→ Data records:
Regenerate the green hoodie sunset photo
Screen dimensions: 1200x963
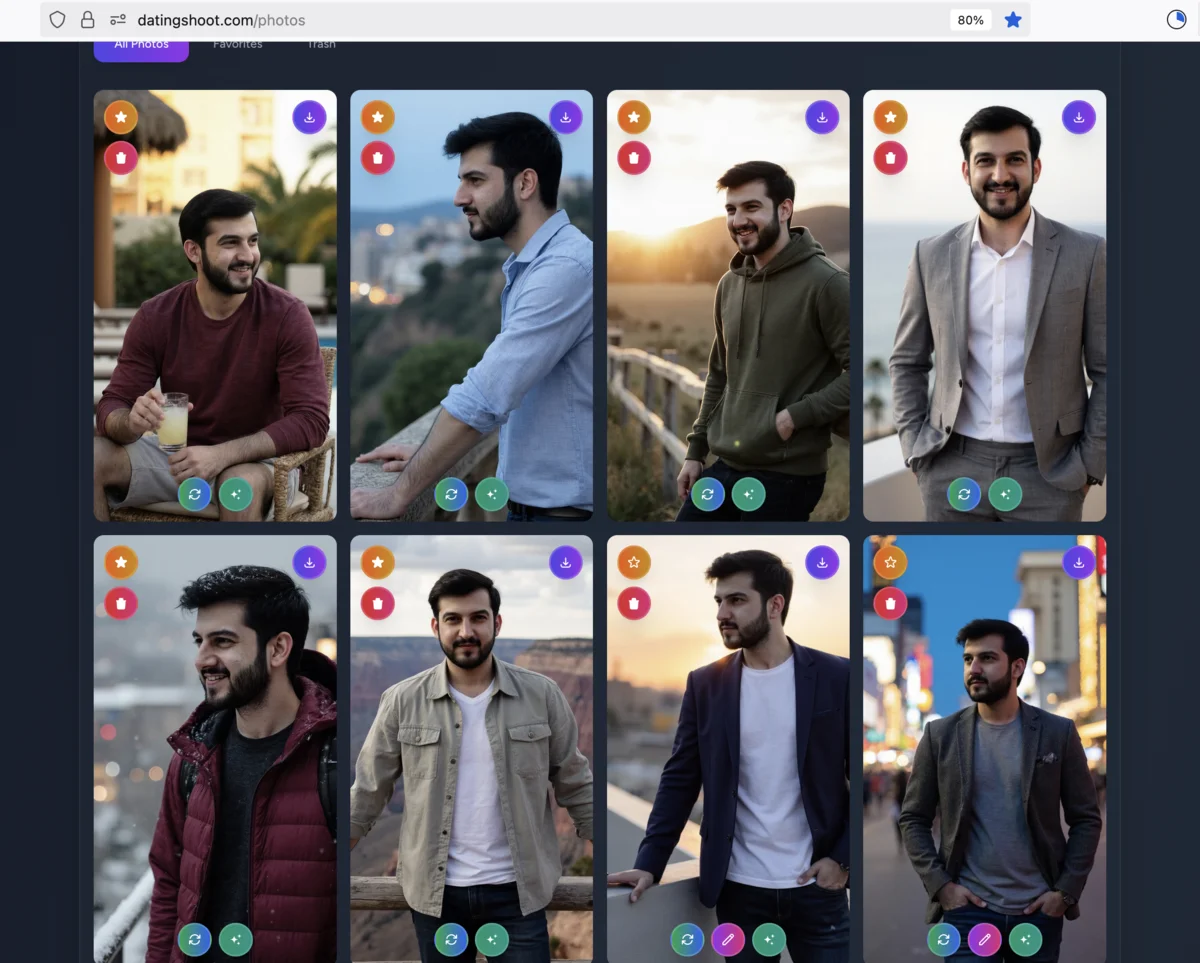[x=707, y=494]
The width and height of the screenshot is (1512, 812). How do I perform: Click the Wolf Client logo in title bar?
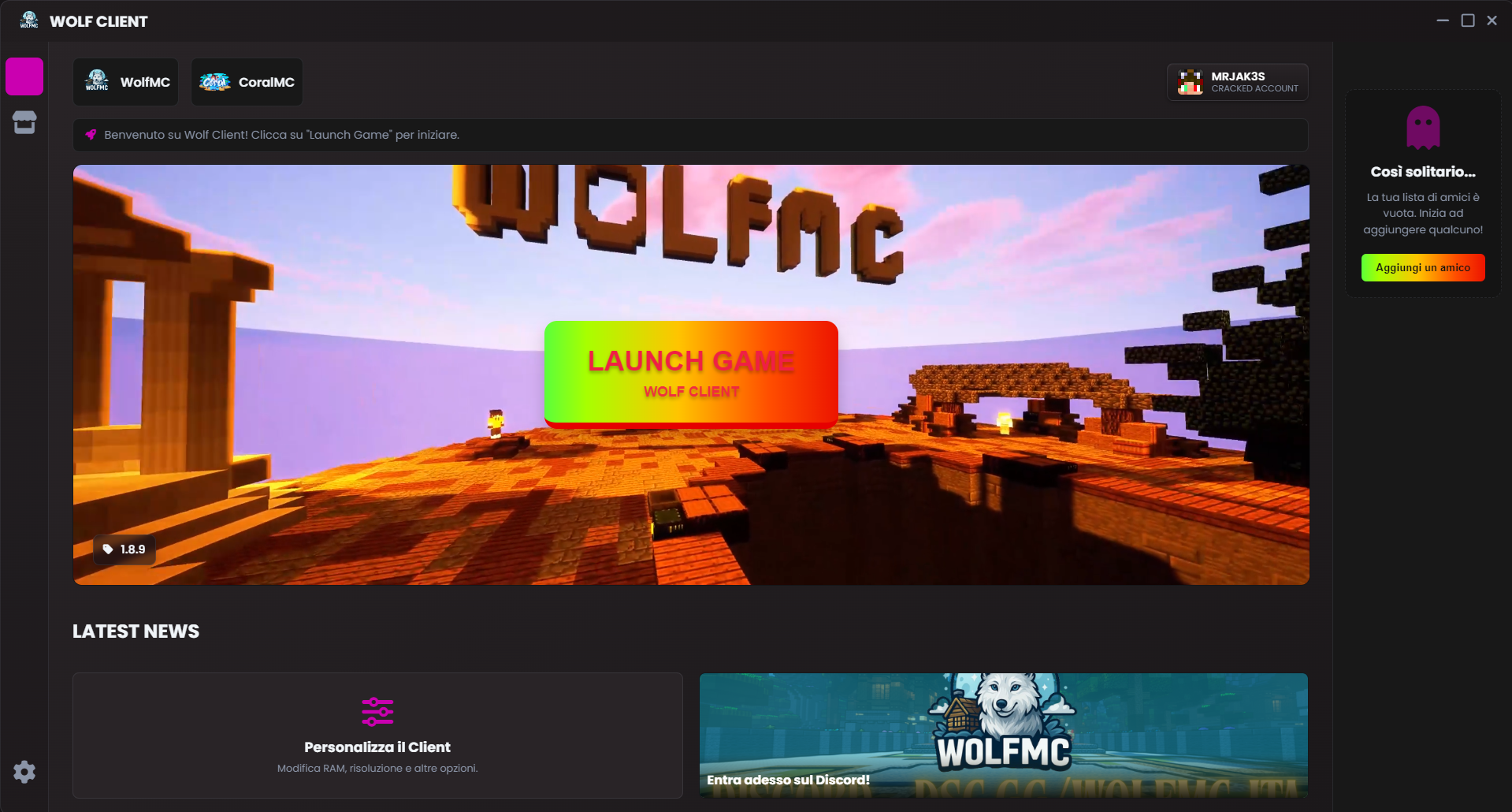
...
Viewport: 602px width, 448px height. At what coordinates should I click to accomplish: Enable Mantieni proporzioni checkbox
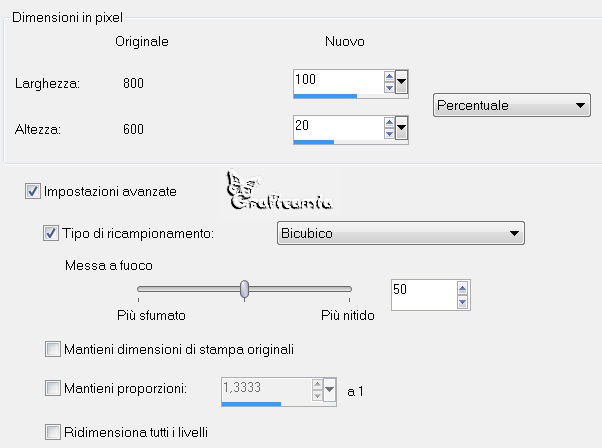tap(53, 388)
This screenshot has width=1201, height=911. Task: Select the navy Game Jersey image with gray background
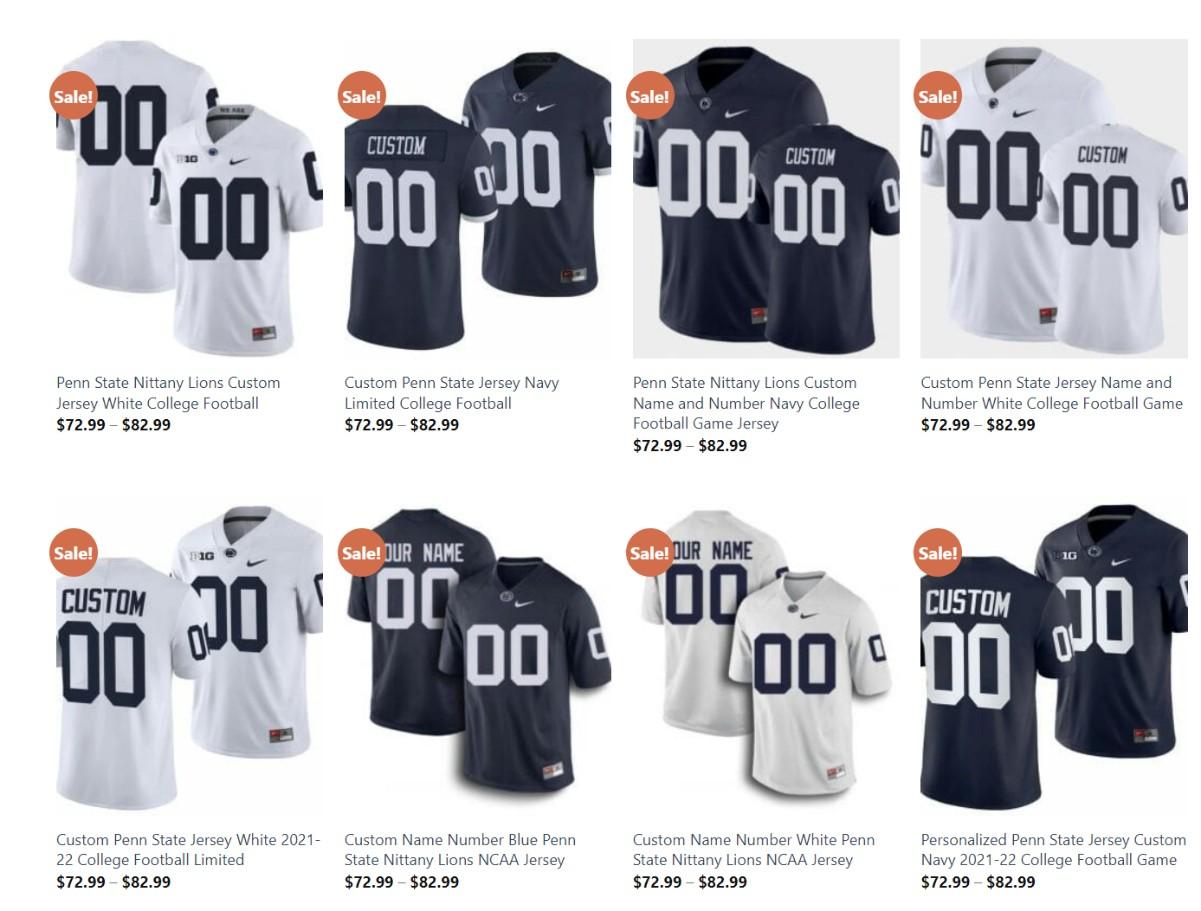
---
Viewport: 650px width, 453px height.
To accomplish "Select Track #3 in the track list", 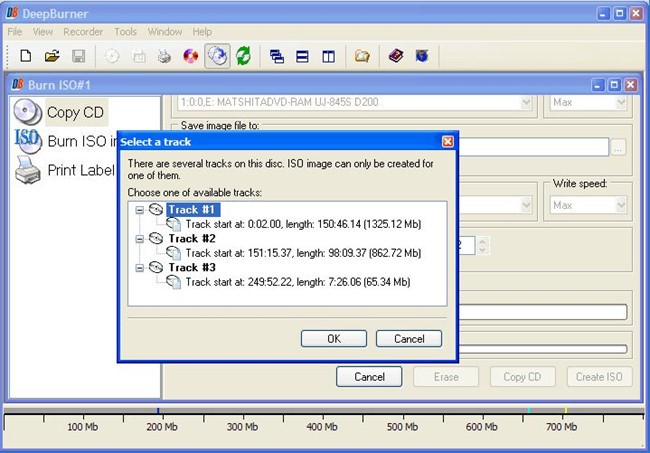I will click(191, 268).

→ Problem description:
After locating "Screen dimensions: 1200x963" and "The width and" in the records above, return exactly the line holding each one and every line between them; leave out the pictures.

→ Expected answer:
Screen dimensions: 1200x963
[x=707, y=494]
The width and height of the screenshot is (1512, 812). How do I perform: Click the Wolf Client logo in title bar?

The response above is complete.